While also inorganic, no machine is self-motivating. The lunar rover and drone bomber can only follow directions. Machines are stimulus-response units; organisms encourage and are discouraged. Machines may express an aesthetic to an observer, organisms express and are impressed, with or without an observer. While a machine calculates internalised input, an organism can as well explore externality. While a machine can malfunction, it cannot intentionally err or act spontaneously. Organisms play, just for the fun of it.

Mechanical output feeds back to regulate the input. Metabolic output produces perturbation or growth. Mechanical reproduction (manufacturing) produces invariant identities. Organic reproduction produces new systems altogether, where-after self-similarity dissipates. Mechanical systems grow through additive combination. Organic systems grow by symbiotic merging. Hence, machines are composed of interacting parts, bodies are wholes in themselves, even when immerged with or tending to machinic prostheses. Beyond the point of energy input, machines can function in isolation from other systems. Bodies cannot. Organisms are open systems while machines are closed. Machines are organised. Bodies self-organise.

self-organising systems have a high degree of stability, and this is where we run into difficulties with conventional language. The dictionary meanings of the word "stable" include "fixed", "not fluctuating", "unvarying," and "steady," all of which are inaccurate to describe organisms. The stability of self-organising systems is utterly dynamic and must not be confused with [thermodynamic] equilibrium. It consists in maintaining the overall structure in spite of ongoing changes and replacements of its "components".
Fritjof Capra

Because there are commonalities (feeding and feedback, flows and circulation, inhalation and exhalation), they can be compared. One can be described in terms of the other, but they are never wholly or exclusively interchangeable. Organics can proceed autonomously with regard to mechanics. The reverse does not hold water. The machine is at the mercy of environmental feedbacks, having limited behavioural options; the organism maintains its own internal feedbacks by deviating with regard to environmental irregularity. This multiplicity of options is called adaptability.

Transgression is essential to organic systems, it is catastrophe for the mechanical. Flexible conditions place stress on machines but allow bodies to thrive. One can still say the machine, in many respects, mimics the organism and therefore, can aid in its function. The inversion of this sentence can only produce a tragedy or comedy.
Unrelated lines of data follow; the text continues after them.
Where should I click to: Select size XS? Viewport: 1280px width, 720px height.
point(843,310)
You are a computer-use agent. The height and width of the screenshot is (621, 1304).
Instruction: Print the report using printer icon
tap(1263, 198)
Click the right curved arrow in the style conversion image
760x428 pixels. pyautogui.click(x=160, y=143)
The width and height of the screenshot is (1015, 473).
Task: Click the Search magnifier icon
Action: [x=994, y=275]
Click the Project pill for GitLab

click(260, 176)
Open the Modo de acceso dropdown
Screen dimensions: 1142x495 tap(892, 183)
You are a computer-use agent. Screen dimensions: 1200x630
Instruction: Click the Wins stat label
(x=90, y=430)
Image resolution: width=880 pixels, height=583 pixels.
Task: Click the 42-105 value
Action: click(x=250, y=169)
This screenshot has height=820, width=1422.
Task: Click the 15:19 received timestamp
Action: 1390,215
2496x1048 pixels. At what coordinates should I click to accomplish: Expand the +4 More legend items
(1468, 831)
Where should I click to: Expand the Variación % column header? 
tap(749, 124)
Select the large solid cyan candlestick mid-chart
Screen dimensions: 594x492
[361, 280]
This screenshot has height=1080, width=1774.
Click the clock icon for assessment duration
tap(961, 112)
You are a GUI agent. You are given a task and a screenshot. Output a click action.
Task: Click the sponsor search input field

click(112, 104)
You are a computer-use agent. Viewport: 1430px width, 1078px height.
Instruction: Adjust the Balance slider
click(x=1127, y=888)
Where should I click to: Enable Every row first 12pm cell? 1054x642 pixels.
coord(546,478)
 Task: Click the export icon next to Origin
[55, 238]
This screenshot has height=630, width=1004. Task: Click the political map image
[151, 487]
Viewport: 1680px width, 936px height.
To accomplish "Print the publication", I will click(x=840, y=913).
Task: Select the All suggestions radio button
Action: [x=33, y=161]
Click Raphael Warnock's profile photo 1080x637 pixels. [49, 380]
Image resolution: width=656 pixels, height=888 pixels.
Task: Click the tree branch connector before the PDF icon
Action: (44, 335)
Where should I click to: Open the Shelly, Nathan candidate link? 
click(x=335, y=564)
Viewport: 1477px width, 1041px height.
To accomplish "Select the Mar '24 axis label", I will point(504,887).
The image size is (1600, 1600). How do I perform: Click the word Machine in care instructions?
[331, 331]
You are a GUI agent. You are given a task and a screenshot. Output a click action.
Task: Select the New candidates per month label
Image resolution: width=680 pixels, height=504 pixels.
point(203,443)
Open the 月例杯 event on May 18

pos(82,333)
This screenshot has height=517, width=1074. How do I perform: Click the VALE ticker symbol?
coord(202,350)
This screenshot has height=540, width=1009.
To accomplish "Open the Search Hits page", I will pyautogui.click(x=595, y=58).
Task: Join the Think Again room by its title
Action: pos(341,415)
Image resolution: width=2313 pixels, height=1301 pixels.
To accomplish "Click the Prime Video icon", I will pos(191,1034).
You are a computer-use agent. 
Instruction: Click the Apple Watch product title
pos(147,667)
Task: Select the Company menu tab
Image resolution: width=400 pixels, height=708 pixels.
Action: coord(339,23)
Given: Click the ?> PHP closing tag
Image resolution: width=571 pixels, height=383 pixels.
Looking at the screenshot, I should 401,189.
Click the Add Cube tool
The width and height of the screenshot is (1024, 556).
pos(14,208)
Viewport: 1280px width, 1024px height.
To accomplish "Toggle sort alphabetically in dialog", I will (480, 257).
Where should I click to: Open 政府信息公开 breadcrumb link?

Comparison or analogy is a means of approach. Outside of political arrangements (a mechanisation of society), it is not a logical or mathematical deduction for categorical property or in/exclusion. Overlapping patterns, like mathematical correlations, do not demand the imposition of linear causality or genetic (in the broad sense, taxonomic) relation. When a metaphor or analogy repeats itself or is repeated, it warrants a common name. That is all. Consensual agreement has no bearing on the truth of identities when the actual birth has not been witnessed. Truth is irrelevant when common sense is overwhelmed by resemblance, just as genetics is irrelevant with regard to the adoption of orphans: kinship is not a mechanical process.

Prayer is not a spare wheel that you pull out when you're in trouble. Use it as a steering wheel that keeps you on the right path...
Muhammad Najaath
...but unless you transgress and explore the margins and side streets, your path will take you (or something else will), rendering you inexhorably tactless and easily preyed upon. Even for the raven, there are neither straight lines nor smooth surfaces, just as there is no objective detachment.